▶ _What is required_: The lines to copy from the listing below are those that contain the string "target".

▶ _Raw data_:
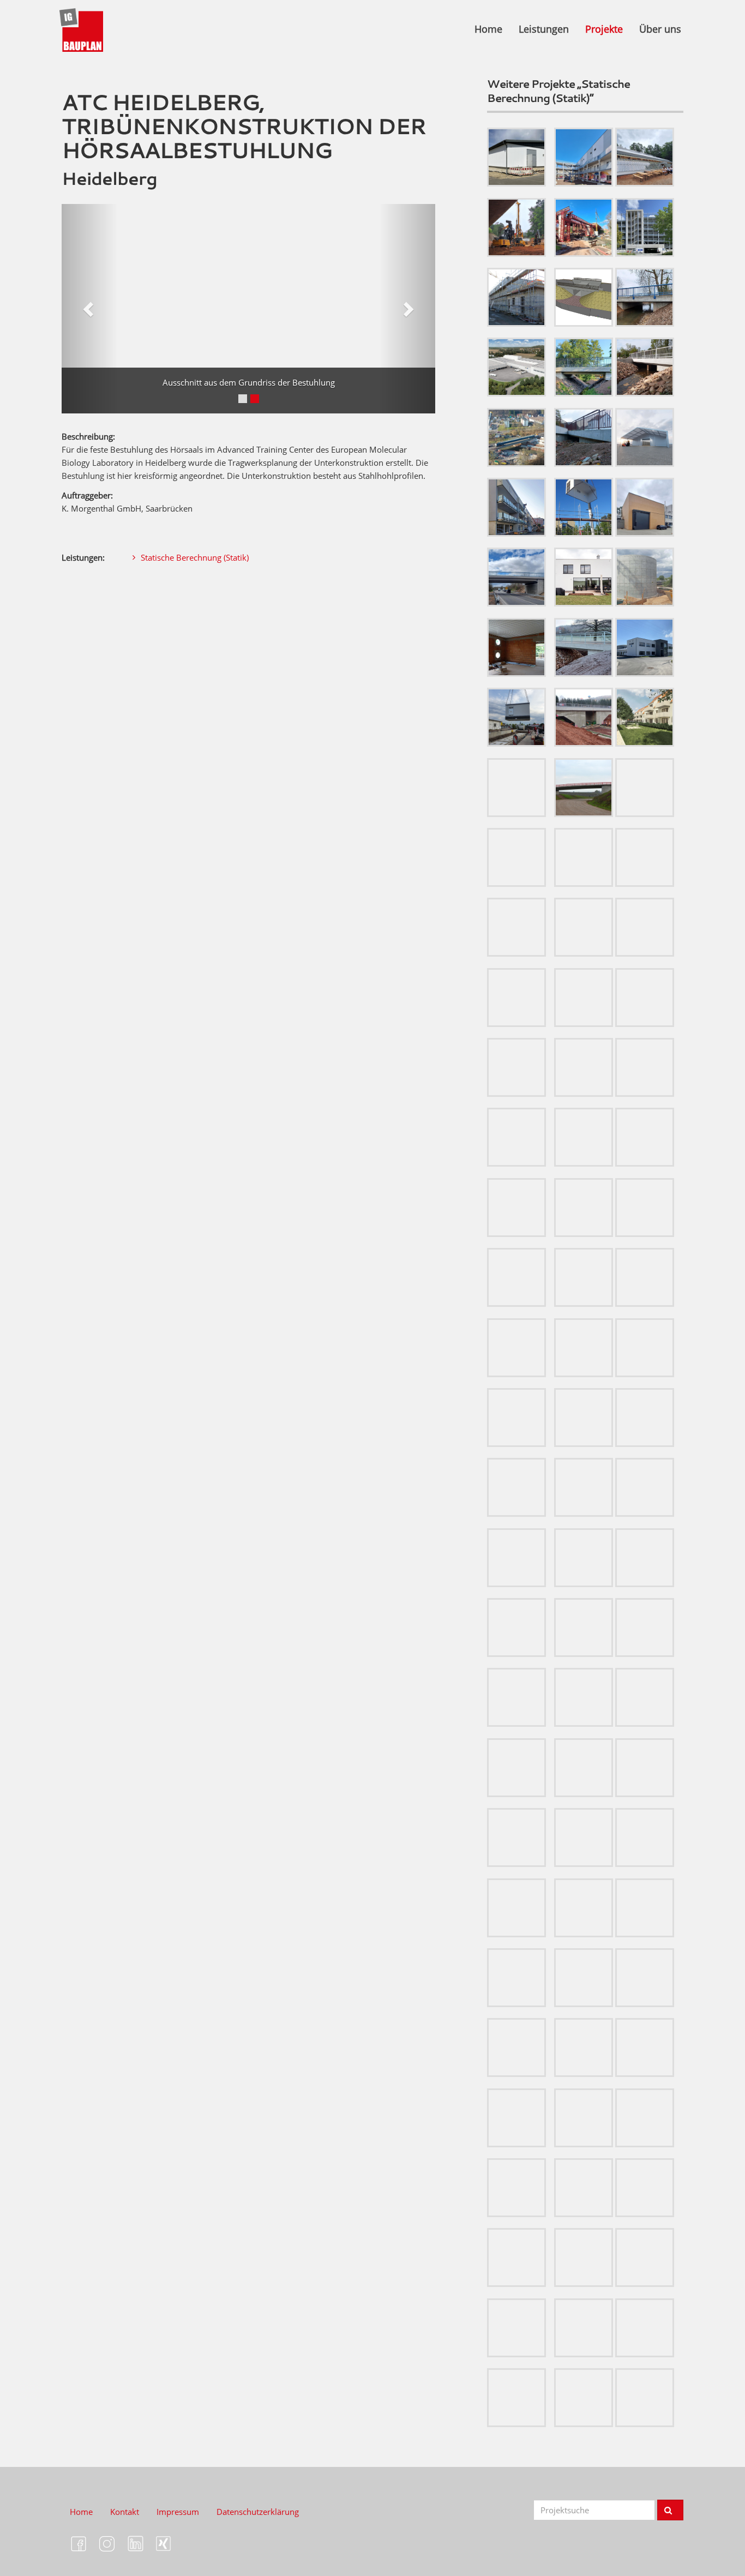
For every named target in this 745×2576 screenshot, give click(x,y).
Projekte (604, 28)
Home (488, 28)
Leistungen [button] (544, 28)
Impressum (178, 2511)
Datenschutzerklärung (258, 2511)
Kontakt (124, 2511)
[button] (90, 308)
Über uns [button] (660, 28)
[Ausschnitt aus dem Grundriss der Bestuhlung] (248, 308)
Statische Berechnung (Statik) (195, 557)
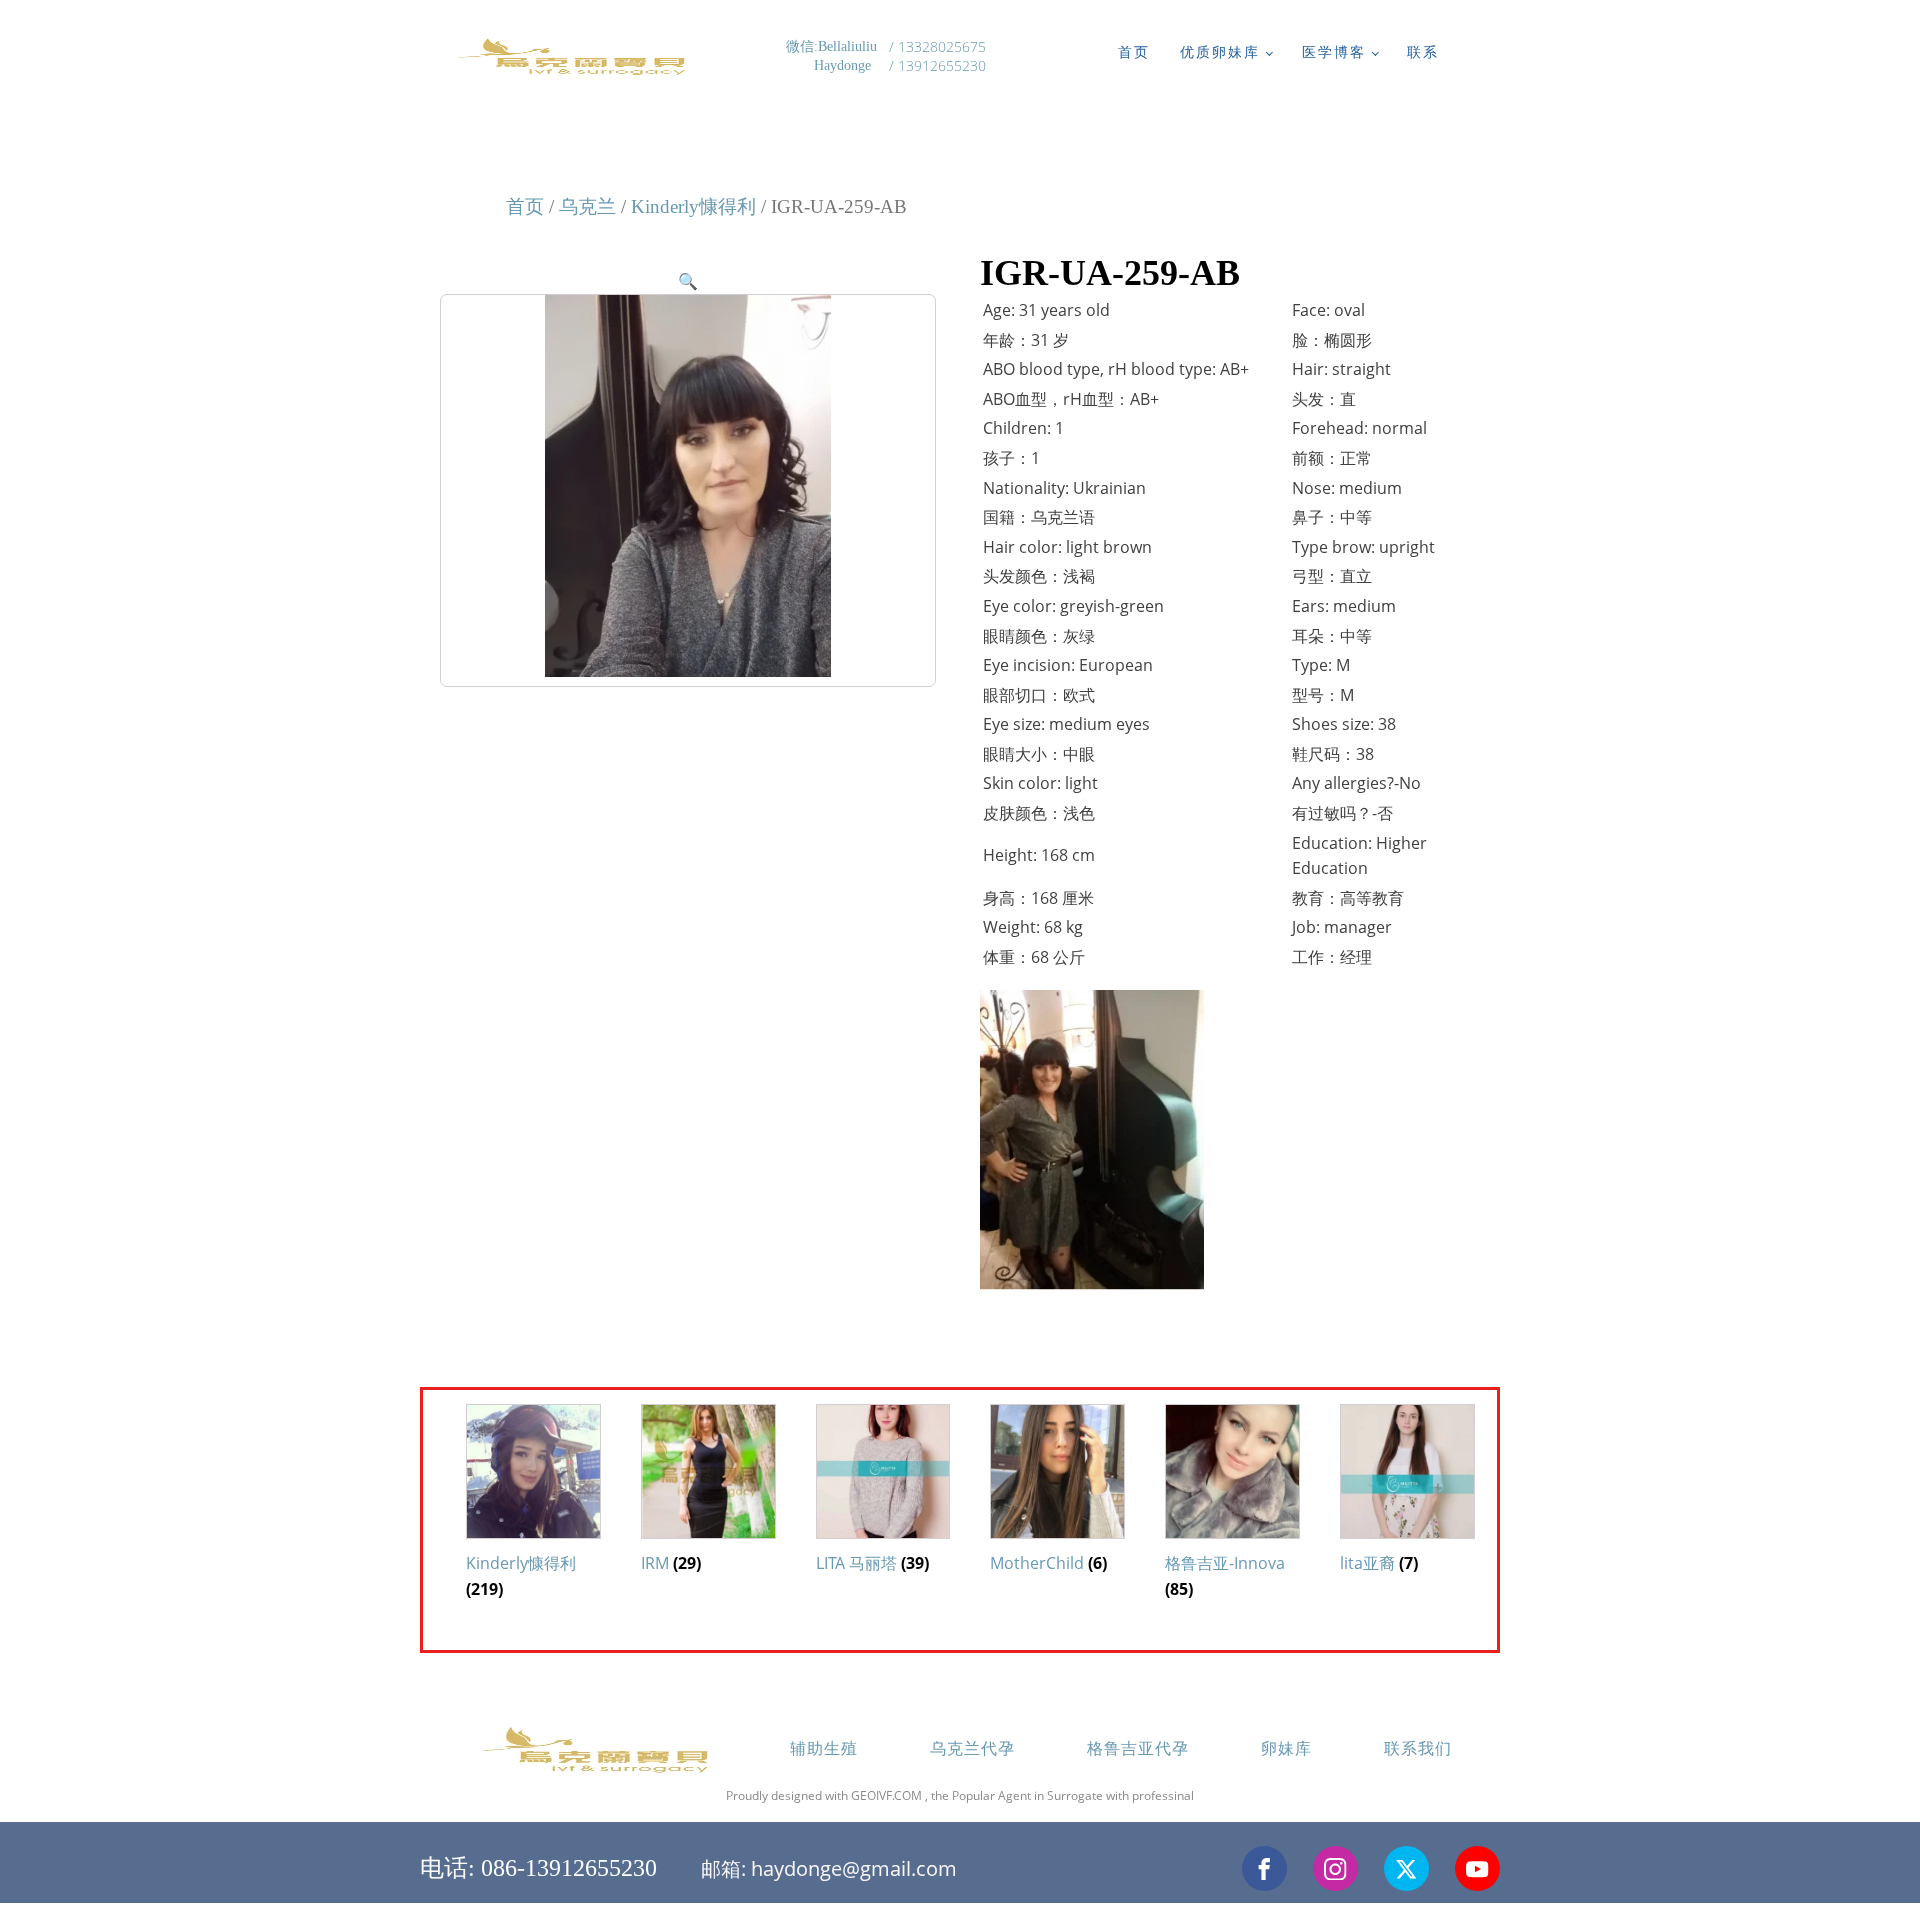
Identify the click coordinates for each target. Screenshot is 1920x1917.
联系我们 (1418, 1748)
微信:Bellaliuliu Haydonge (833, 56)
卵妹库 (1286, 1748)
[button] (688, 281)
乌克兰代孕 (972, 1748)
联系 (1423, 51)
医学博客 (1334, 51)
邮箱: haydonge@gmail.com (829, 1868)
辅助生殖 (824, 1748)
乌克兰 (587, 206)
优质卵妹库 (1220, 51)
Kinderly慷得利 (693, 206)
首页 (1134, 51)
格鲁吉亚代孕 (1138, 1748)
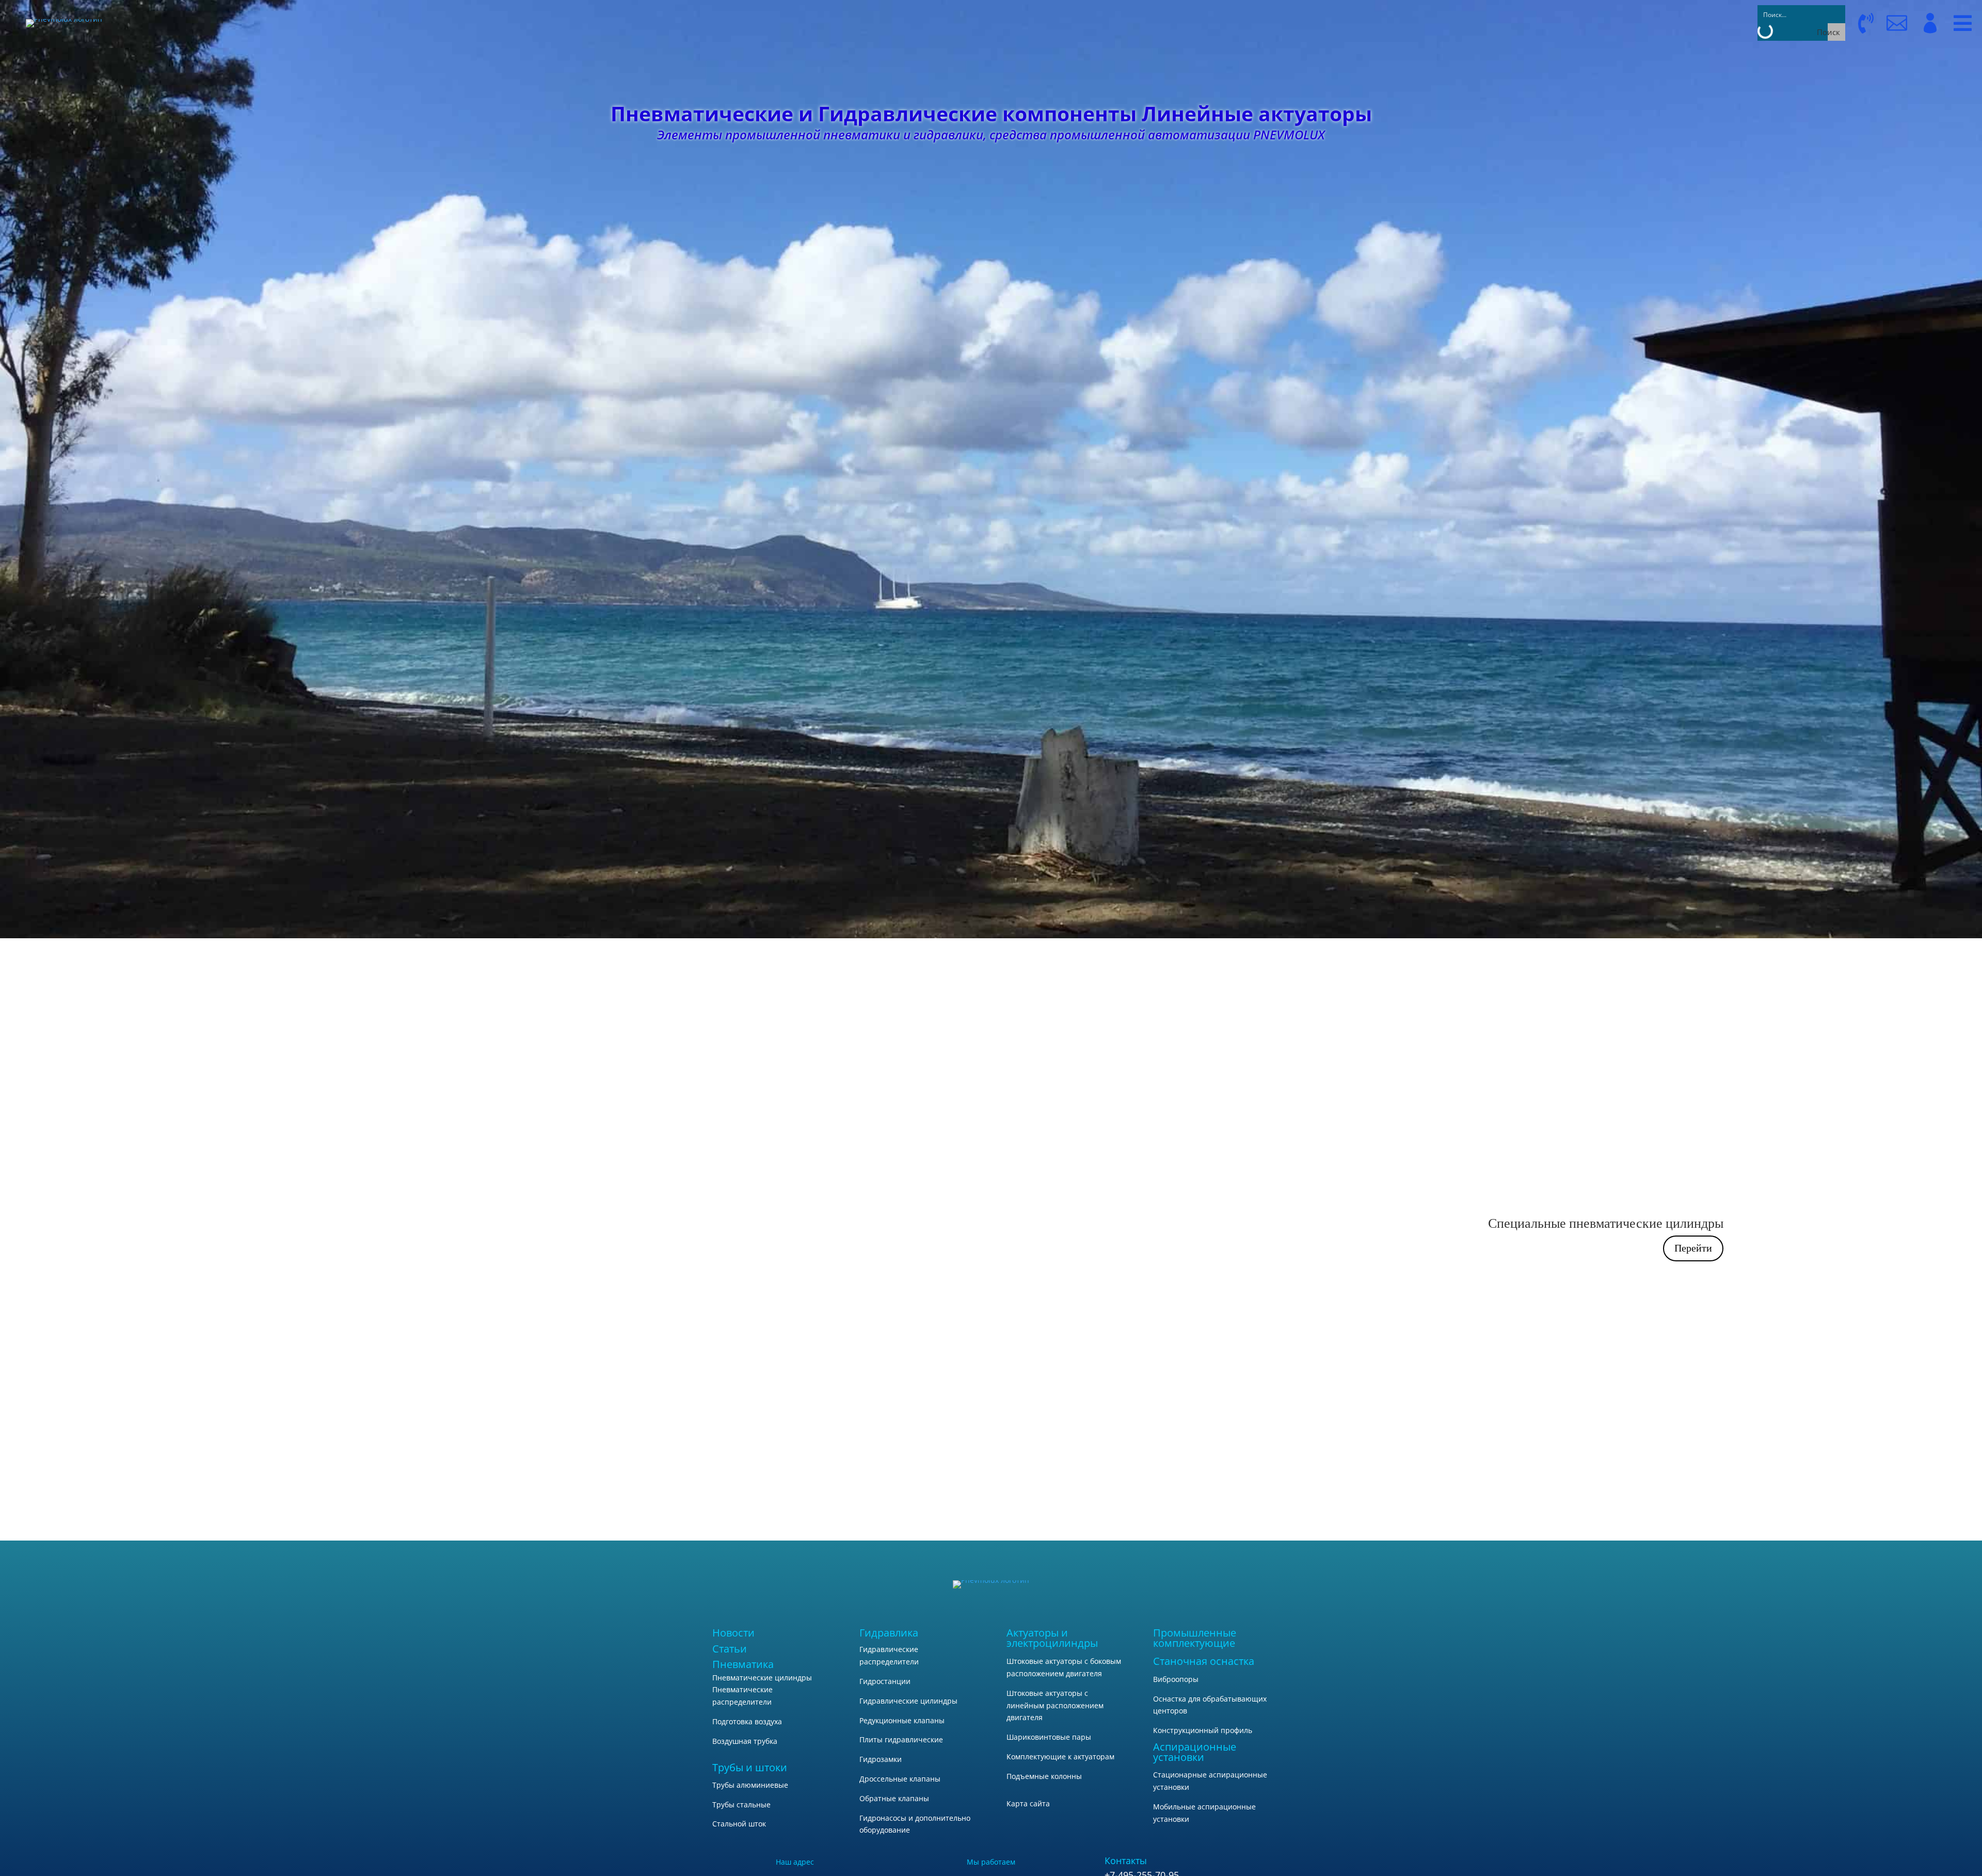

▶ _Result of this exercise_:
For every named target in this 745×2576 screenshot, give click(x,y).
Identify the click coordinates for each target. Screenshot is 1920x1917.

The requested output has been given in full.